DOI: 10.3390/healthcare14131812 ISSN: 2227-9032

Systemic Burnout in Healthcare: A Conceptual Multilevel Framework of Workforce Erosion and Institutional Fragility

Elena Donisa, Tamara Solange Roșu, Vasile Eduard Roșu, Elena Mihaela Cărăușu

Background/Objectives: Burnout among healthcare professionals has become a major challenge affecting workforce sustainability, quality of care, and organizational performance. Although traditionally conceptualized as an individual response to chronic occupational stress, increasing evidence suggests that burnout is strongly influenced by broader organizational and systemic factors. This article aims to develop a multilevel conceptual framework that explains burnout as a systemic phenomenon emerging from interactions across healthcare structures, institutions, organizations, and individuals. Methods: An integrative conceptual synthesis was conducted using literature from healthcare burnout, occupational stress, organizational resilience, workforce sustainability, and health systems research. Relevant theoretical perspectives, including the Maslach Burnout Framework, Job Demands–Resources Model, Conservation of Resources Theory, and organizational resilience literature, were critically examined and integrated to develop a theory-building framework.
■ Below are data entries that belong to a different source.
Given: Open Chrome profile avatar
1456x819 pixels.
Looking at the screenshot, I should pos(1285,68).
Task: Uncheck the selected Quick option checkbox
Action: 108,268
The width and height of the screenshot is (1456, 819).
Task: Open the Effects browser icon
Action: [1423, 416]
Results: The proposed framework conceptualizes burnout as a dynamic process of pressure transfer operating across five interconnected levels: societal, political, institutional, organizational, and individual. Three central processes are identified: pressure transfer, normalization of exhaustion, and human capital erosion. The model further introduces the concepts of post-pandemic chronicization, invisible burnout, and human infrastructure to explain how prolonged systemic pressures contribute to the normalization and persistence of burnout within healthcare systems. Conclusions: Burnout should be understood not only as an individual psychological outcome but also as an indicator of systemic dysfunction. The proposed framework expands existing burnout models by integrating organizational and institutional determinants and provides a foundation for future empirical validation, workforce monitoring, and system-level interventions aimed at strengthening healthcare resilience and sustainability.